October 11, 2008 15:13

During a special StarCraft II gameplay panel Friday at BlizzCon 2008, Blizzard made a surprise announcement about the long awaited real-time strategy sequel: the game will be released in three separate parts as a trilogy.

Rob Pardo, executive vice president of game design at Blizzard, told an eager audience that StarCraft II would ship with the Terran single player campaign only, along with the full multiplayer. The Zerg campaign and Protoss campaign will be released later on as separate expansions. Each single player campaign will have its own title, too. The Terran campaign will be called "Wings of Liberty," the Zerg campaign will be titled "Heart of the Swarm," and the Protoss campaign will be called "Legacy of the Void." Pardo said that each campaign will consist of between 26 to 30 missions, and the total single player experience will be three to four times larger than the original StarCraft.

The Terran single player campaign, titled "The Wings of Liberty," will ship with the first release of StarCraft II, which includes the full multiplayer mode.

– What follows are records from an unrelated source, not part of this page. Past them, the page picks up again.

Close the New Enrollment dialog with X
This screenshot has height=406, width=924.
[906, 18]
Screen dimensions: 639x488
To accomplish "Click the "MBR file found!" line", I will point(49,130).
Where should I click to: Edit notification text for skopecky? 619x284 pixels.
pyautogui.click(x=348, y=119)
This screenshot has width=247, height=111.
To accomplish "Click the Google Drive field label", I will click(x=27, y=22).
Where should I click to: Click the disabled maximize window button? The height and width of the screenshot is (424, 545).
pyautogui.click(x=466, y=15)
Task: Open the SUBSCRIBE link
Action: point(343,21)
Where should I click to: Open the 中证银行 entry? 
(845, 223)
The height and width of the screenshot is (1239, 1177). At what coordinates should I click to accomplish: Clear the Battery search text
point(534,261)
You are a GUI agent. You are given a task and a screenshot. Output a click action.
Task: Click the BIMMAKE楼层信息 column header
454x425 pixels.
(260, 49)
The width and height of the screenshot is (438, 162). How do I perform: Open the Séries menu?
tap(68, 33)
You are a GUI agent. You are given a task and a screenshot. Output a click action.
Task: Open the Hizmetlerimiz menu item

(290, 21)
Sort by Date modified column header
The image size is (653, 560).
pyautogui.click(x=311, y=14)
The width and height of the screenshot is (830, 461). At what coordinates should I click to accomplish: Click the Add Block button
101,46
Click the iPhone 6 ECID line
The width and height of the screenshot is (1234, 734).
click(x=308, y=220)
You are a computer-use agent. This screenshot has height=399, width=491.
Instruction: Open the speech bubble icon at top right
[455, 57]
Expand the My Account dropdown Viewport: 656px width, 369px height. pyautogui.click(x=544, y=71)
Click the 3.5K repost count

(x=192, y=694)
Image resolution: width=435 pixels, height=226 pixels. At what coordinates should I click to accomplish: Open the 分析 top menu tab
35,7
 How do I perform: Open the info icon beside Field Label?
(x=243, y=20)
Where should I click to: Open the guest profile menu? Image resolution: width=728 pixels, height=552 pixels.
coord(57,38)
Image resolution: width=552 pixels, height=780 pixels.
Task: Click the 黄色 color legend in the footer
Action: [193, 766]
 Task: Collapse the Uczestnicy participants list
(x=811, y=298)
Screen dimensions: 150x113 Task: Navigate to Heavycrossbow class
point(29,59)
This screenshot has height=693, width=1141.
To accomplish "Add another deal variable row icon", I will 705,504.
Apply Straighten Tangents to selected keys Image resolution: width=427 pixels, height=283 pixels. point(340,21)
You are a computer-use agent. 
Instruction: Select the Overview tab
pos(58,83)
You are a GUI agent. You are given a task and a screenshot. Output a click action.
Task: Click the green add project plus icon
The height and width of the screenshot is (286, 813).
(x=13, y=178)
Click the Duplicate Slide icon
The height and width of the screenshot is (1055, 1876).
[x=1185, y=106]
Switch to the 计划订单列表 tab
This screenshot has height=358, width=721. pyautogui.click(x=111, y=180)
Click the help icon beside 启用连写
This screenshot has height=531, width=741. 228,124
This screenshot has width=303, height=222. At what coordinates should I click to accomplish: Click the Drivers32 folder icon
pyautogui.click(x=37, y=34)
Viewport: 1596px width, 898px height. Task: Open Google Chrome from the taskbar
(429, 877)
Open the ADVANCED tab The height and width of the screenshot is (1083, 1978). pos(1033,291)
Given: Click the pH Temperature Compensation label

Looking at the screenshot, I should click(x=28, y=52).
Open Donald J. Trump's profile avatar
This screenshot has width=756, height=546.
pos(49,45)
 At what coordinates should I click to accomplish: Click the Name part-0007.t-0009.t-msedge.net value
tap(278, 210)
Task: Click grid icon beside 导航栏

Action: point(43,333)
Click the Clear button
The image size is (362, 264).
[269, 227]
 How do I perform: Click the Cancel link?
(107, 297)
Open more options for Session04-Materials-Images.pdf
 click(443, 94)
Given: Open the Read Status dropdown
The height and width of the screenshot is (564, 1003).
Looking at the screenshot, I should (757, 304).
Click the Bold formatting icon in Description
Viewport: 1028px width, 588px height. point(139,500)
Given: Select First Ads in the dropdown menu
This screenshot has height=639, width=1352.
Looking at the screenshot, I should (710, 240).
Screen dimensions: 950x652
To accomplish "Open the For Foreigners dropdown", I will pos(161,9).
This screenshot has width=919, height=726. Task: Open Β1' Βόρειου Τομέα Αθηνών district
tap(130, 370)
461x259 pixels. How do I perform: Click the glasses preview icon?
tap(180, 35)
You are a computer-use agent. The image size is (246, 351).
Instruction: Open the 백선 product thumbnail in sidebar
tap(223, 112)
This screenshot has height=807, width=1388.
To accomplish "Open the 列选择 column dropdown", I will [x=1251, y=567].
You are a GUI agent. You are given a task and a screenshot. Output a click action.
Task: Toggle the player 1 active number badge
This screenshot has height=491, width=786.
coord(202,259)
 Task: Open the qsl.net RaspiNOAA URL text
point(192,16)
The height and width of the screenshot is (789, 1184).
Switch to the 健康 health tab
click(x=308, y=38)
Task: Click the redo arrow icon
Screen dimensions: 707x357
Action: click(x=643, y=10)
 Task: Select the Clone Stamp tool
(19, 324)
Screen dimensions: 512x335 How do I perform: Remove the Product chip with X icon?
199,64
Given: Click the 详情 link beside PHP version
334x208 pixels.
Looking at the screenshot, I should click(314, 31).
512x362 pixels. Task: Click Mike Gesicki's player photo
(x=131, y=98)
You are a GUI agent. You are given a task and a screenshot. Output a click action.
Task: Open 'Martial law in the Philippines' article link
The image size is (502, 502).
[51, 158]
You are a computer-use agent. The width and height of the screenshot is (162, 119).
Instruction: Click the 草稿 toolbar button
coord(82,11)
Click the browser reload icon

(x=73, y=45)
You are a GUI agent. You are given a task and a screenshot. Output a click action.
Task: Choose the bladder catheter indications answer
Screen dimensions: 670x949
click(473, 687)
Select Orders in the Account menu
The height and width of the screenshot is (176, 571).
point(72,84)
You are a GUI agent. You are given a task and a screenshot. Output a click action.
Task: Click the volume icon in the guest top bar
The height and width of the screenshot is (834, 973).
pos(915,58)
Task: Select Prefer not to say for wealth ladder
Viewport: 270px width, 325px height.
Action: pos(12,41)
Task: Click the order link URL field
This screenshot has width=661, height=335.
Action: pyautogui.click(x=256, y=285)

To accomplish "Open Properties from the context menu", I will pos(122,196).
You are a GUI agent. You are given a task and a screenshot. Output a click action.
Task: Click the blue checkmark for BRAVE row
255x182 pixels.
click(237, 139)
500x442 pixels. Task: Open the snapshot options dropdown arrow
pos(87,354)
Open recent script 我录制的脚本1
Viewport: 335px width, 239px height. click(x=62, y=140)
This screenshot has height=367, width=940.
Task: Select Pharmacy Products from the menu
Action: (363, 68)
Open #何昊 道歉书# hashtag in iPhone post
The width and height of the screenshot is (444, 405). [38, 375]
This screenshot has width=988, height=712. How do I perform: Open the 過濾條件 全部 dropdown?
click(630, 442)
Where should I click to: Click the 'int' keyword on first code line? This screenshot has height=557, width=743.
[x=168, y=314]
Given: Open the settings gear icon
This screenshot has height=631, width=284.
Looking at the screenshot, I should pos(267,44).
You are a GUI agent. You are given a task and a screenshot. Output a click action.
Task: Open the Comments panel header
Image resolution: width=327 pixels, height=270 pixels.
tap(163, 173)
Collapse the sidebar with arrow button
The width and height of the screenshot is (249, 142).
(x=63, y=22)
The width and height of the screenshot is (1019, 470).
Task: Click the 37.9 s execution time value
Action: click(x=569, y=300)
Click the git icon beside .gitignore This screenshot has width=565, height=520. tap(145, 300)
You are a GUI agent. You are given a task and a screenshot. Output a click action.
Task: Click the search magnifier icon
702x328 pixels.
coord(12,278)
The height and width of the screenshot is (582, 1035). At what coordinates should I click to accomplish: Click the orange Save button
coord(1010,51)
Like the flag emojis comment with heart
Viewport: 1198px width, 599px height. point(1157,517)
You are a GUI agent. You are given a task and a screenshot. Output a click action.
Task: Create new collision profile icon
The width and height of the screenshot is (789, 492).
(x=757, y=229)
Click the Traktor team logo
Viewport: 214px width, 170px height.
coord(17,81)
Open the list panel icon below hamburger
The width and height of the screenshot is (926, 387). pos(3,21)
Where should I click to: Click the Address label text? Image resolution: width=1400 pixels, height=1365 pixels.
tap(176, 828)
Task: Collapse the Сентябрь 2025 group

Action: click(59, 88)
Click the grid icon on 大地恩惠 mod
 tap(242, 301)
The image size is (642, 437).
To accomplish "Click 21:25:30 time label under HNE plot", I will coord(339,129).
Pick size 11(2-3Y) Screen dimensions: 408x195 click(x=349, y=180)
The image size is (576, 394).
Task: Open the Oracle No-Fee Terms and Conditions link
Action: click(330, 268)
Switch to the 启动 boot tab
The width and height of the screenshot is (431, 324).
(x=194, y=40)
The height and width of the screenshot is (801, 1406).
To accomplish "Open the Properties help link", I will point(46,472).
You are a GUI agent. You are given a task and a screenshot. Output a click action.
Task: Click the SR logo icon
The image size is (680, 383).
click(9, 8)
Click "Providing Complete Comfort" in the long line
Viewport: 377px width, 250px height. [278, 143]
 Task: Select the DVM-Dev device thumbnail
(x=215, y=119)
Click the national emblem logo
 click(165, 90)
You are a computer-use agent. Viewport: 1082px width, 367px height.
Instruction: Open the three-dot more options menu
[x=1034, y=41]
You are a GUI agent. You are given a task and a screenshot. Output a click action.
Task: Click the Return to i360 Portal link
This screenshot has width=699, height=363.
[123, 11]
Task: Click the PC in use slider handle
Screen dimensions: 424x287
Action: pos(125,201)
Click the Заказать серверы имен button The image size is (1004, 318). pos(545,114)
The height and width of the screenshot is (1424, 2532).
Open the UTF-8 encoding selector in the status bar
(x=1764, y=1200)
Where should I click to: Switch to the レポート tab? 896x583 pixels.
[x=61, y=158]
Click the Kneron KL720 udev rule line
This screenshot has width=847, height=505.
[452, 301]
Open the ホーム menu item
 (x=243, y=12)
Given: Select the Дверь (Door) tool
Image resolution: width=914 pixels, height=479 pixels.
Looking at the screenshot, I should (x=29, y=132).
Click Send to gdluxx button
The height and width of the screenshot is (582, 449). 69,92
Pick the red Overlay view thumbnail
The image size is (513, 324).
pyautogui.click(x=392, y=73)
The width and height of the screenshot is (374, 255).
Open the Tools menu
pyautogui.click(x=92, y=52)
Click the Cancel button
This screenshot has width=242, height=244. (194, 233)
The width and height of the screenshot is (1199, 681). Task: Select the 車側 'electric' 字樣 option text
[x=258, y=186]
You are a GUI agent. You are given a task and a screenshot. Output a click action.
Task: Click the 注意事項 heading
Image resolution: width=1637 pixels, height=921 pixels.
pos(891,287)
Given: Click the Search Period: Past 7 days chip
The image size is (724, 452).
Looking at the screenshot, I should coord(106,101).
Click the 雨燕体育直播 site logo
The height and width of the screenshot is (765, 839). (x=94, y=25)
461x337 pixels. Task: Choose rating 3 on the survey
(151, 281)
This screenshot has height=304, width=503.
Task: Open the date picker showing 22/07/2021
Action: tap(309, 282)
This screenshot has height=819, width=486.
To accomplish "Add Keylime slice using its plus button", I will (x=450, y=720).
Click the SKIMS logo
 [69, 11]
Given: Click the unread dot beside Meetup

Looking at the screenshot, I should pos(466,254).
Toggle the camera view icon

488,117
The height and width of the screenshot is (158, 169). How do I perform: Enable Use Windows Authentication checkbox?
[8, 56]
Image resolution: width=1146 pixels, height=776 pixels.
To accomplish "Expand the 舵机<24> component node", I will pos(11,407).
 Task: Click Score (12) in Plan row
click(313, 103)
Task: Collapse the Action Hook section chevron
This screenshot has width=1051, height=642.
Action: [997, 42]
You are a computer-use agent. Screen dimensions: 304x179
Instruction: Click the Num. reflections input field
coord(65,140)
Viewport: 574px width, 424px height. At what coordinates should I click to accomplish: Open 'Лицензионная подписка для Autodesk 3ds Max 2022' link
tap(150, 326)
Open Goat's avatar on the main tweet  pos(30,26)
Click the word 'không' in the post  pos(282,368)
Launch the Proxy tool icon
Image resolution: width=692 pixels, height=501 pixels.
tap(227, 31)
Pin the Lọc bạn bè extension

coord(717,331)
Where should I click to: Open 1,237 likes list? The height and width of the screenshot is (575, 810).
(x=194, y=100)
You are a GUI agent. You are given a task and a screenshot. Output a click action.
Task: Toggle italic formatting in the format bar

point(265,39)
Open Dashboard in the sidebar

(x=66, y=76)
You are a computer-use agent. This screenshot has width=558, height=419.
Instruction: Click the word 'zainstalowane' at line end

Pardo explained the reasoning behind the decision. He explained that the development team has simply bit off more than it could chew in terms of StarCraft II's story and content. As a result, Blizzard had three choices. Option A was to cut out a lot of the game's single player content and make the story more linear. Option B was to keep all of the content and release the three campaigns separately. And Option C was to find a compromise and potentially delay the game. Pardo asked the audience which option they wanted, and the crowd enthusiastically cheered for B while booing the other options.

The Zerg campaign, titled "Heart of the Swarm," will ship after the first release of StarCraft II.

Unfortunately, Pardo and other Blizzard team members wouldn't say when the first StarCraft II will be released and what kind of launch timeline the expansion campaigns will have. Blizzard didn't discuss pricing for the games, either, or if the three campaigns will be stand-alone expansions. Pardo did say that each campaign will have unique units only available in the single player mode, and that all three storylines will be epic in scale and will feature plenty of cinematic content, alternate missions.

The Protoss campaign, titled "Legacy of the Void," will be the third and final StarCraft II title.

While the hardcore StarCraft fans at BlizzCon applauded the decision, splitting the long-awaited sequel into three parts is definitely a risky move that could upset some PC gamers that are reluctant to pay up to three times more than they expected for StarCraft II. But the gameplay panel at BlizzCon did offer a number of intriguing glimpses into the epic, three-part story, which will include quite a bit of back story on Sarah Kerrigan's origin and transformation into the Queen of Blades.